「ゾンビ企業」が7年ぶりに減少
中小企業をめぐって最近変化が生まれています。1つは、本業の利益で借入金の利払いをまかなえない、いわゆる「ゾンビ企業」が7年ぶりに減ったことが分かったこと。2023年度は前年度に比べ13・0%減の約22万8000社となり、直近1年で3万4000社減少しました(帝国データバンク)。
一部の中小企業が原材料高を販売価格に転嫁し、資金難を脱したとされます。また、実質無利子・無担保のゼロゼロ融資の返済スタートが指標改善につながったと考えられています。
しかし、倒産や廃業による退出も減少につながったとみられます。東京商工リサーチによると2024年の倒産は11年ぶりに1万件を超えました。また、休廃業・解散した企業も6万2695件と2000年の調査開始以来で最多を更新しました(日本経済新聞、2025年1月21日)。中小企業の経営は時として死屍累々とした荒野を突き進むような心境ではないでしょうか。
大廃業の危機から大承継時代へ
中小企業をめぐる変化の2つ目は、大量廃業の危機の様相が変わってきていることです。
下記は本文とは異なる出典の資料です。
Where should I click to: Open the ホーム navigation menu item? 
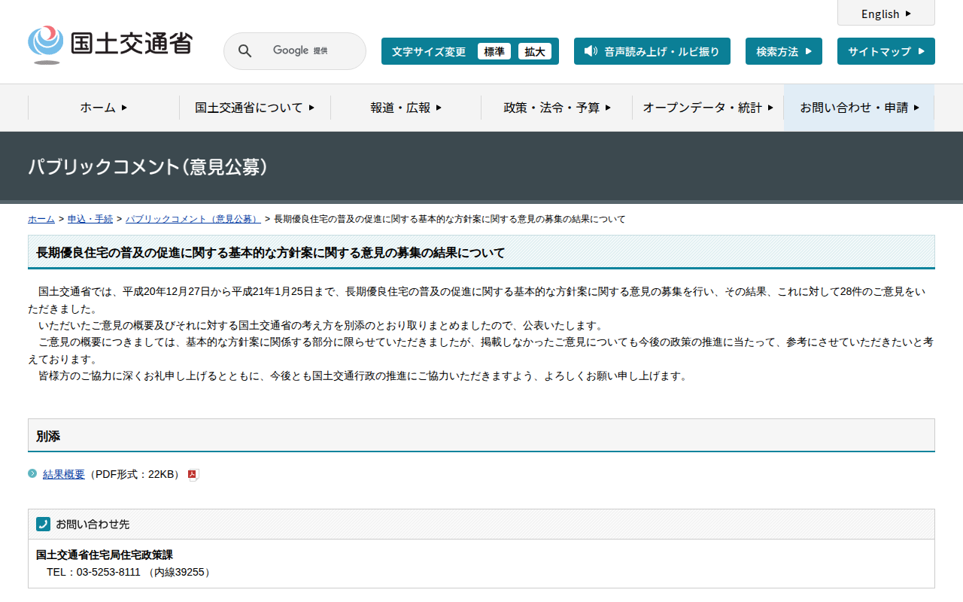[104, 108]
後継者難を理由に、60万社に黒字廃業の可能性があるとした2019年の国の警告から5年が経過し、中小企業の事業承継が変わり始めました。創業家が所得と経営を分離して親族以外にバトンを渡す事例が増えています。
承継の際、誰が後継者になったかを帝国データバンクが調べたところ、2024年の同族承継は32・2%とデータがある2017年と比べ9・4ポイント下がりました。この間に生え抜きによる内部昇格が5・3ポイント増え、2024年は36・4%と同族承継を初めて上回ったのです。生え抜きによる承継は実績次第で社長になる可能性が広がり、社員のモチベーションを高めます。
内部昇格に加えМ&A(合弁・買収)型の継承も増えており、2024年は20%を超えました。ここで、後継者のいない中小企業の比率は2023年に54・5%と、2018年比で12・7ポイント下がっています。
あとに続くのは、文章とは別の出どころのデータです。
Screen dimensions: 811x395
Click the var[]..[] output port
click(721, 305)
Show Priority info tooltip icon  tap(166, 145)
柔軟な代替わりは成長への分かれ目です。東京商工リサーチによると、2019年に承継を実施した中小企業の純利益は3年後に平均で35・3%成長し、交代しなかった中小企業の約6倍に達しました。
大廃業の危機を大承継時代へ転じることができれば中小企業が支える日本経済の実力は一段と強くなります。
いま変化の土壌は整いつつあります。多彩な会社承継が日本経済の安定した土台を守り、イノベーション(革新)を産む可能性を高めるかもしれません(日本経済新聞、2024年12月15日)。